Wake Forest University

Dr. Pierre Vidi is an Assistant Professor of Cancer Biology at the Wake Forest School of Medicine. Dr. Vidi is affiliated to the Wake Forest University Comprehensive Cancer Center. He is a cell biologist who received his Ph.D. from the University of Neuchâtel (Switzerland) in 2006 and trained as a postdoctoral fellow at Purdue University.

Research in his laboratory is centered on cancer prevention. Specifically, he is addressing how tissue architecture and nuclear organization regulate the DNA damage response. In parallel to his mechanistic research with (3D organoids) cell culture models, Dr.
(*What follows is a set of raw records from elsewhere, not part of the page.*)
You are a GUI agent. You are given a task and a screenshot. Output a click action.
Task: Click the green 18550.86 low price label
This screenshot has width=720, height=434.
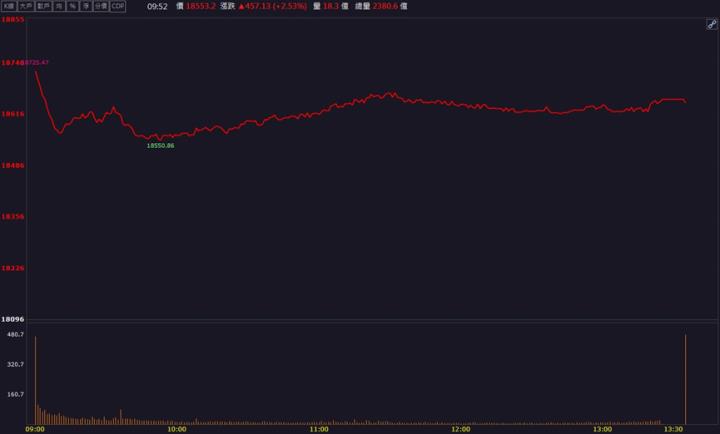(x=160, y=146)
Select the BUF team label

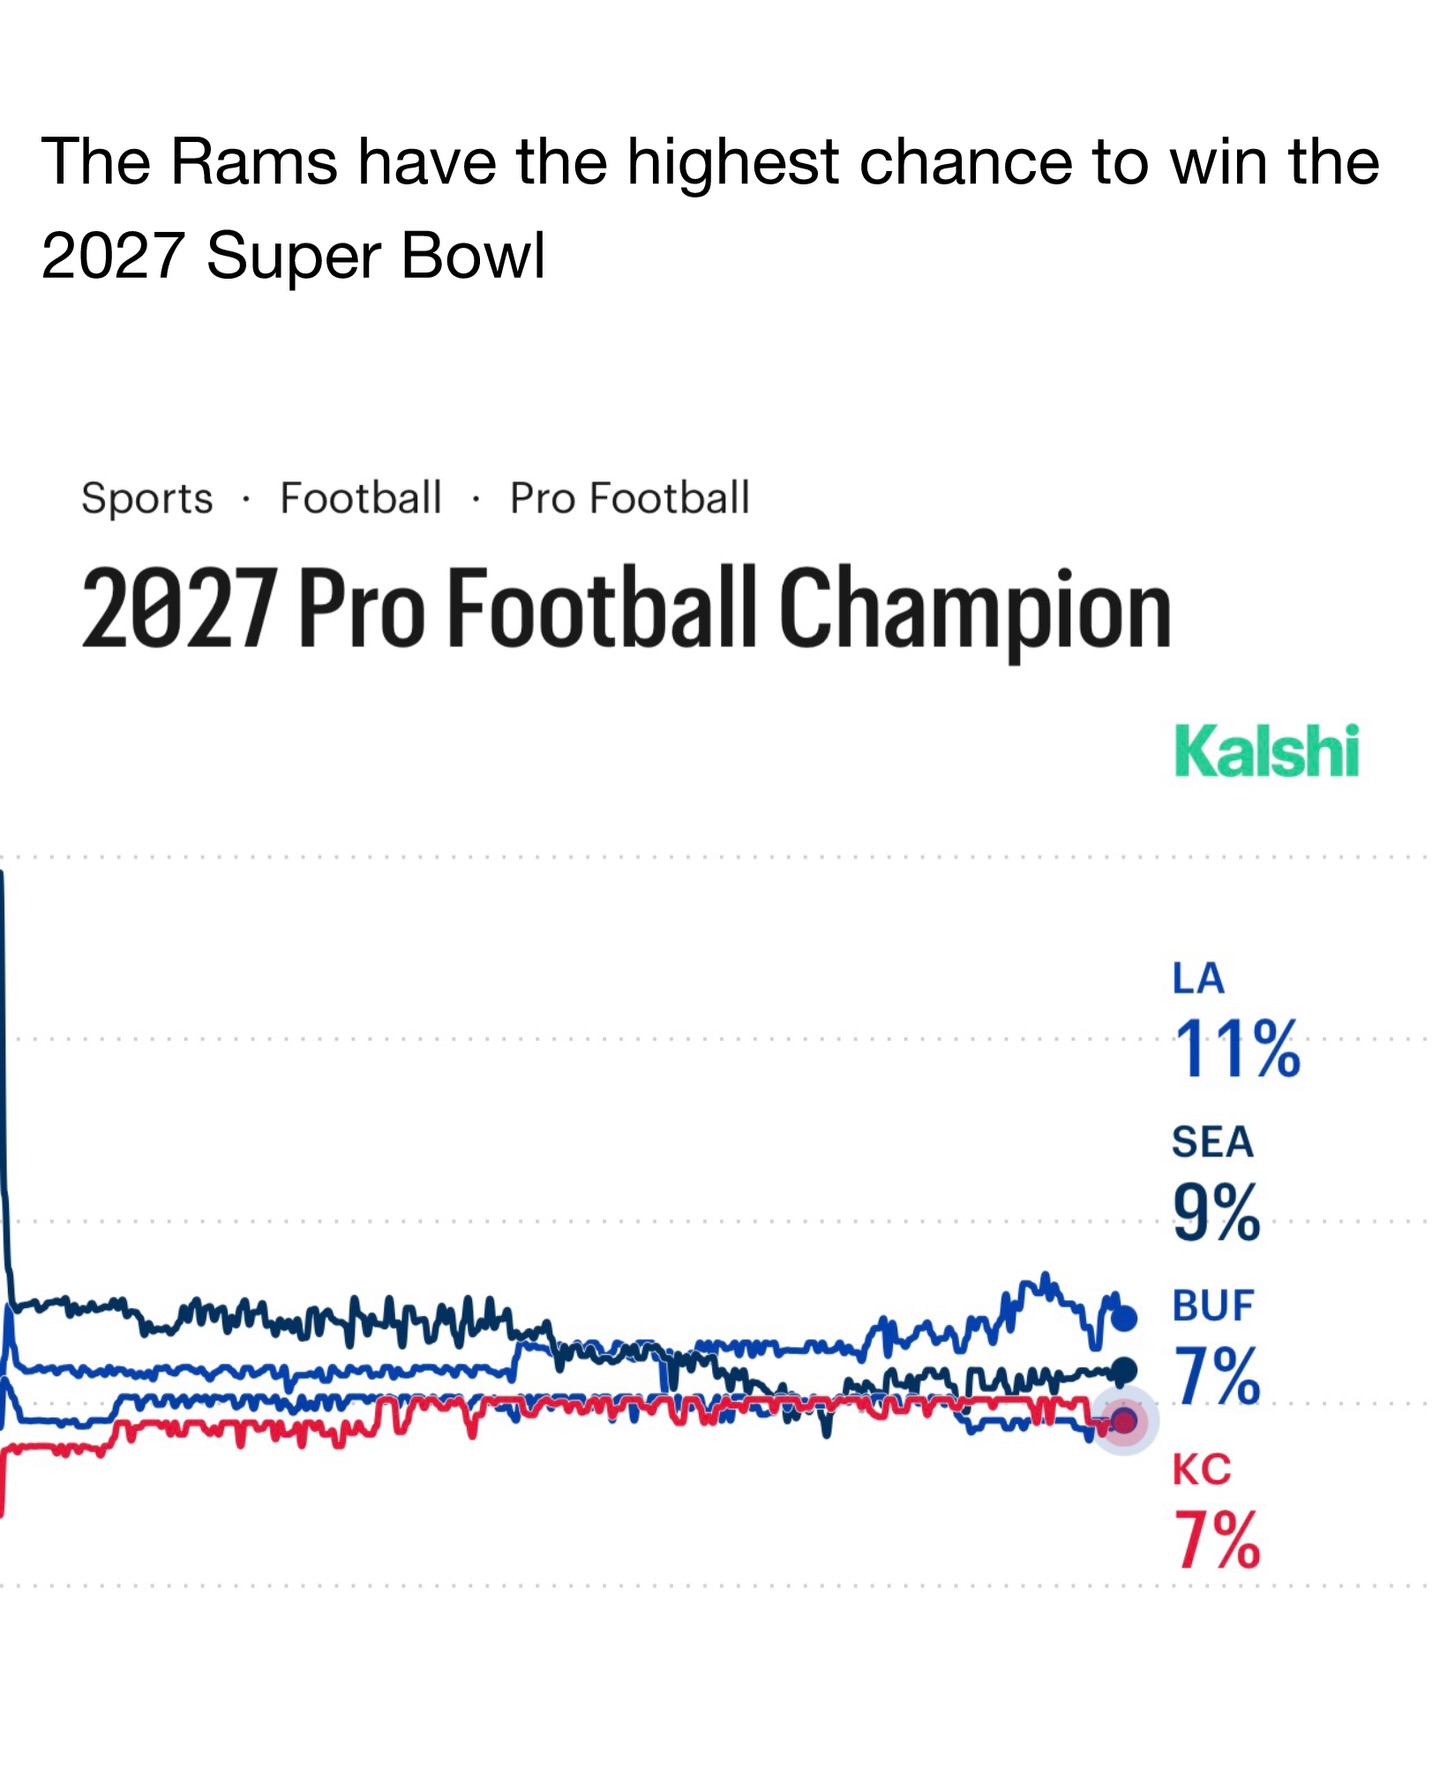pyautogui.click(x=1213, y=1306)
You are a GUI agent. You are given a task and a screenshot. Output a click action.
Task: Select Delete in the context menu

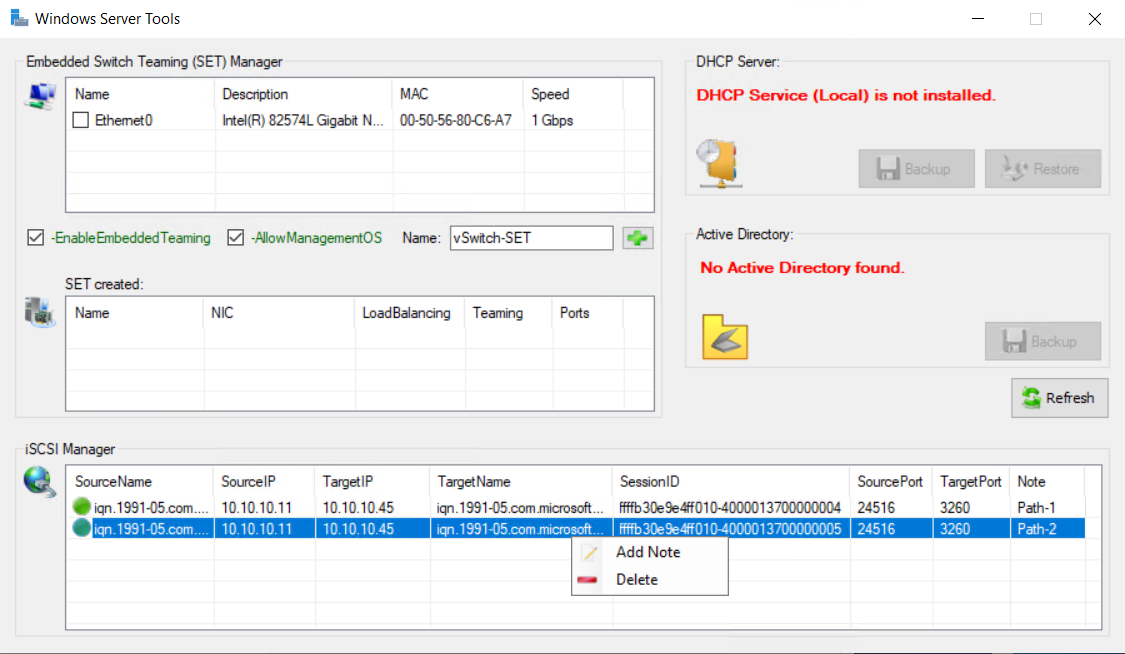click(x=636, y=579)
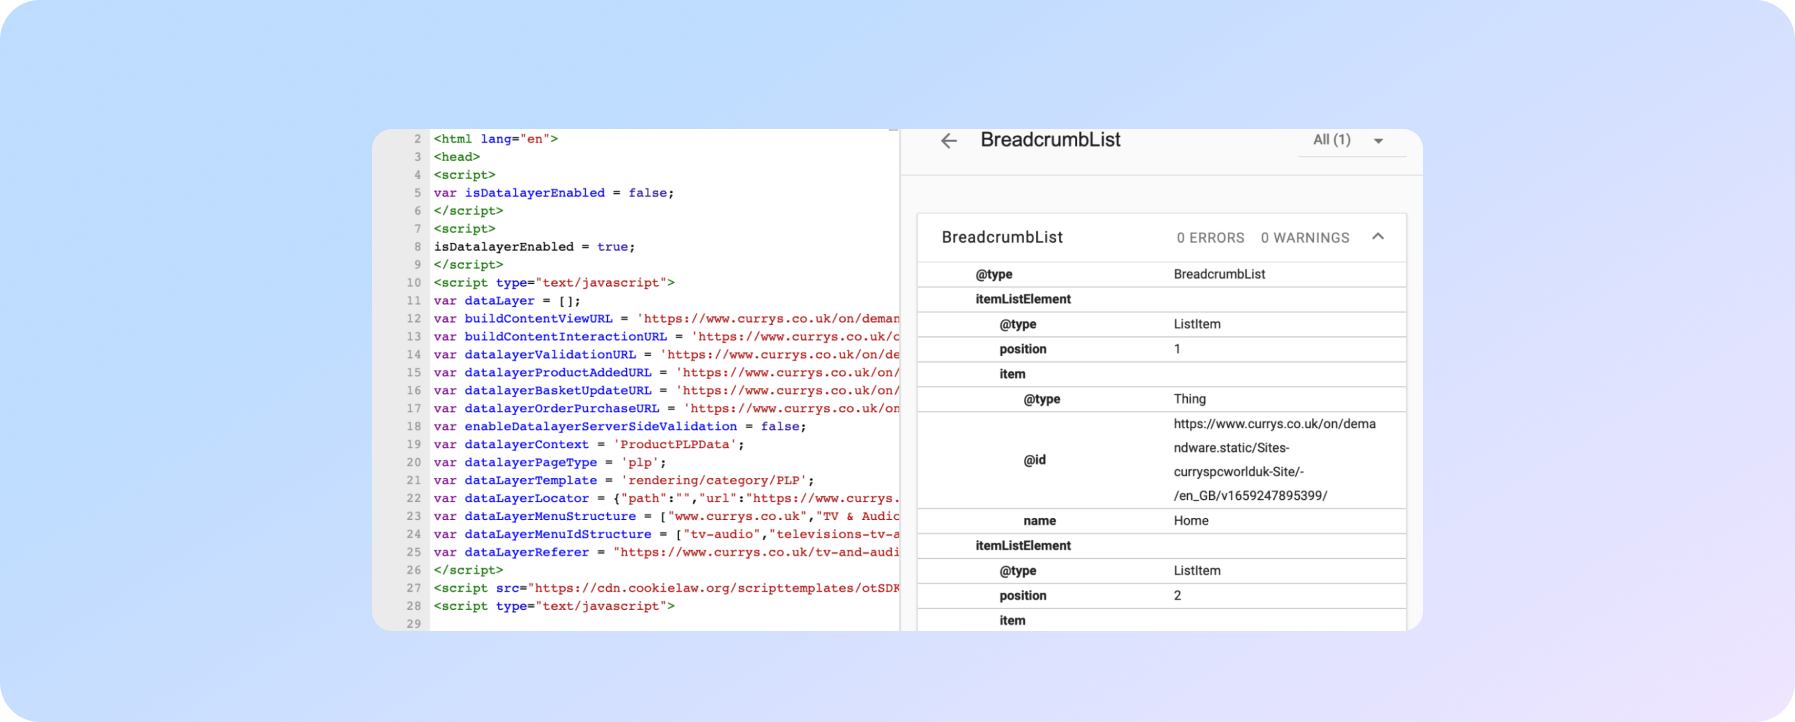Select the second itemListElement row
The width and height of the screenshot is (1795, 722).
(1023, 546)
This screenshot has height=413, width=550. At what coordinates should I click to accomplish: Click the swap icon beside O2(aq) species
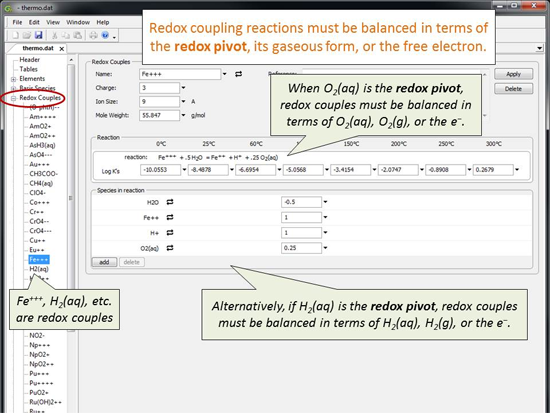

Vidi works in tight collaboration with physicists to develop novel imaging approaches, and with clinicians for the translational aspects of his research.

Keith Bonin, Ph.D.
Wake Forest University

Dr. Keith Bonin is a Professor of Physics and Associate Provost for Research & Scholarly Inquiry at Wake Forest University. His original training is in physics, specifically optics, and in the last 15 years has developed biophysics projects. His recent research focuses on the biophysics of cancer, on drug discovery, and optogenetics. He has over 60 publications in physics, optics, and biophysics journals.

Dr. Bonin has a broad experience in microscopy including bright and dark-field fluorescence, total internal reflection fluorescence (TIRF), and differential interference contrast (DIC) microscopy. Dr. Bonin is also an expert in confocal-based microscopy approaches including fluorescence recovery after photobleaching (FRAP) and raster image correlation spectroscopy (RICS).